------ EXERCISE MATERIALS ------

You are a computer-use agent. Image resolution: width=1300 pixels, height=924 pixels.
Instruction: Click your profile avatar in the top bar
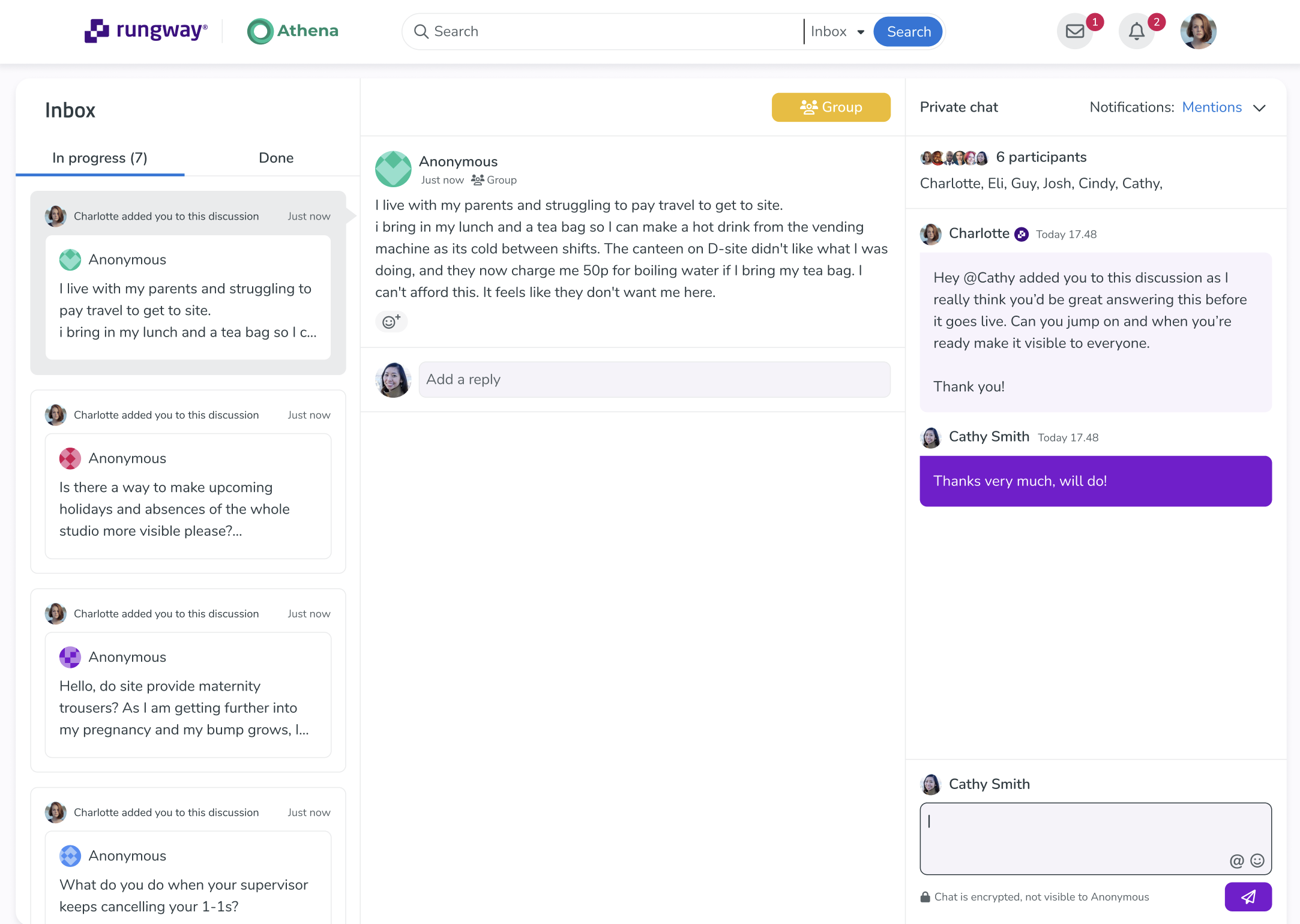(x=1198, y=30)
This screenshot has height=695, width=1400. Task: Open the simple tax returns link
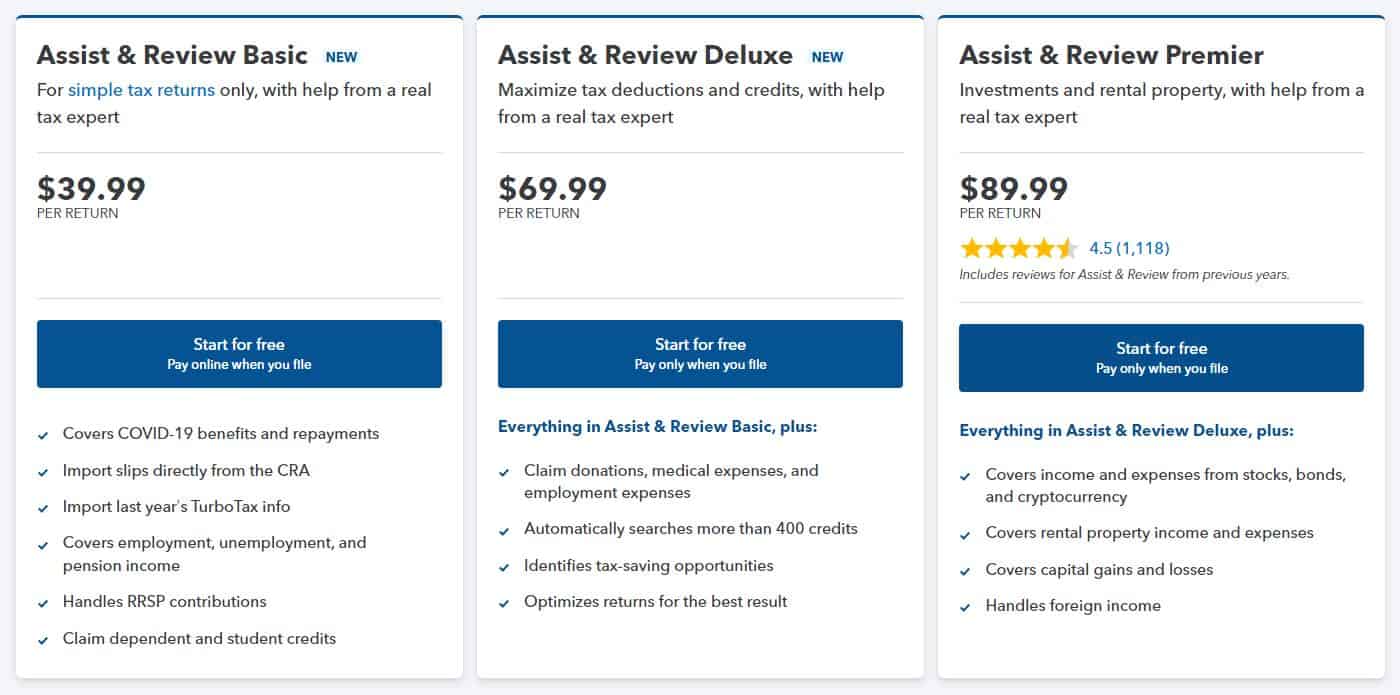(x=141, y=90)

------
------ EXERCISE MATERIALS ------

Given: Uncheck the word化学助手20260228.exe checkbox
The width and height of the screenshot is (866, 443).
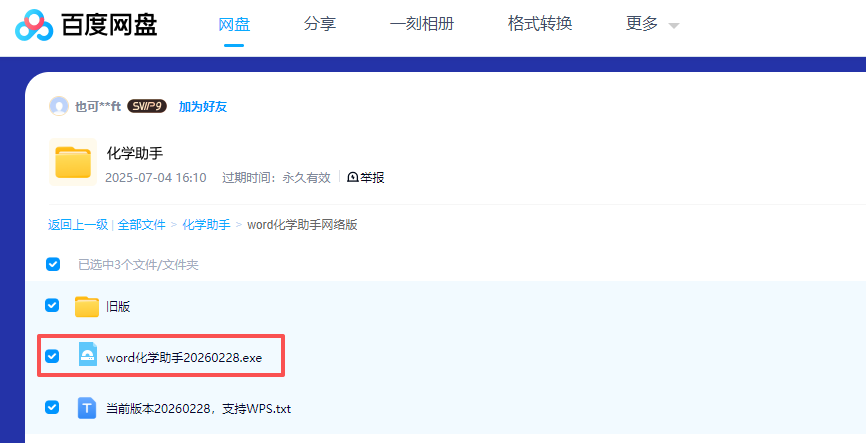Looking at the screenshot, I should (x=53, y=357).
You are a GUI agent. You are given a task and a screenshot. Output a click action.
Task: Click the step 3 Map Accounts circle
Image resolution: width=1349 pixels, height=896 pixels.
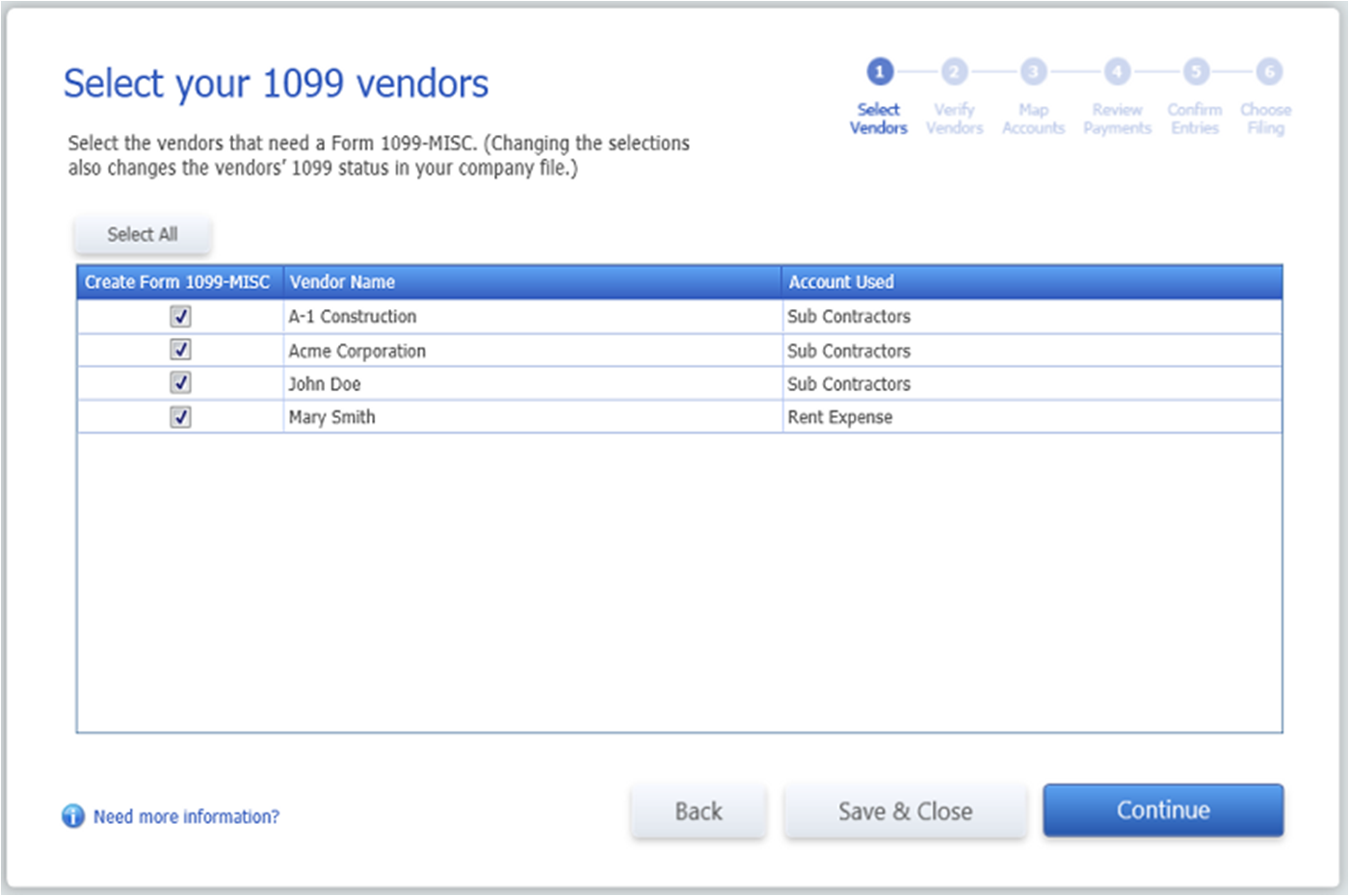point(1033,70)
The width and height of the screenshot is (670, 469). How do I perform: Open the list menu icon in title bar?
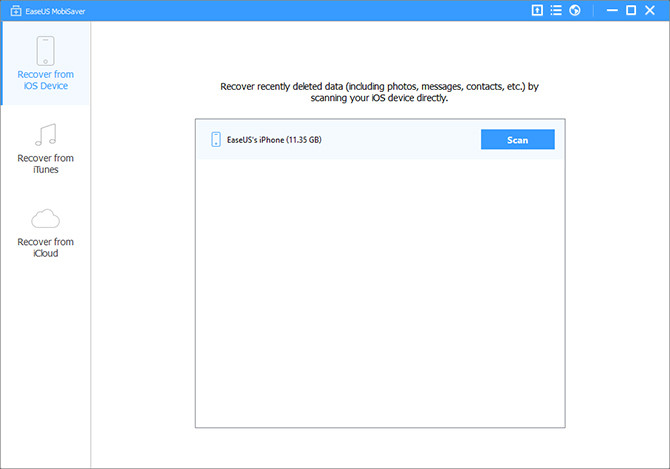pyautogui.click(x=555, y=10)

------

● **WHAT YOU SHOULD DO**:
Please rescale the listing, beginning at the line that has "You are a computer-use" and stopping after the line that has "(x=141, y=90)". Reproduce every line, multiply only the answer coordinates by 1.4, round them to whole numbers with halves going up, and omit the pictures.

● **EXERCISE OUTPUT**:
You are a computer-use agent. Image resolution: width=1300 pixels, height=924 pixels.
Instruction: Click your profile avatar in the top bar
(x=1677, y=42)
This screenshot has height=695, width=1400. Task: Open the simple tax returns link
(x=197, y=126)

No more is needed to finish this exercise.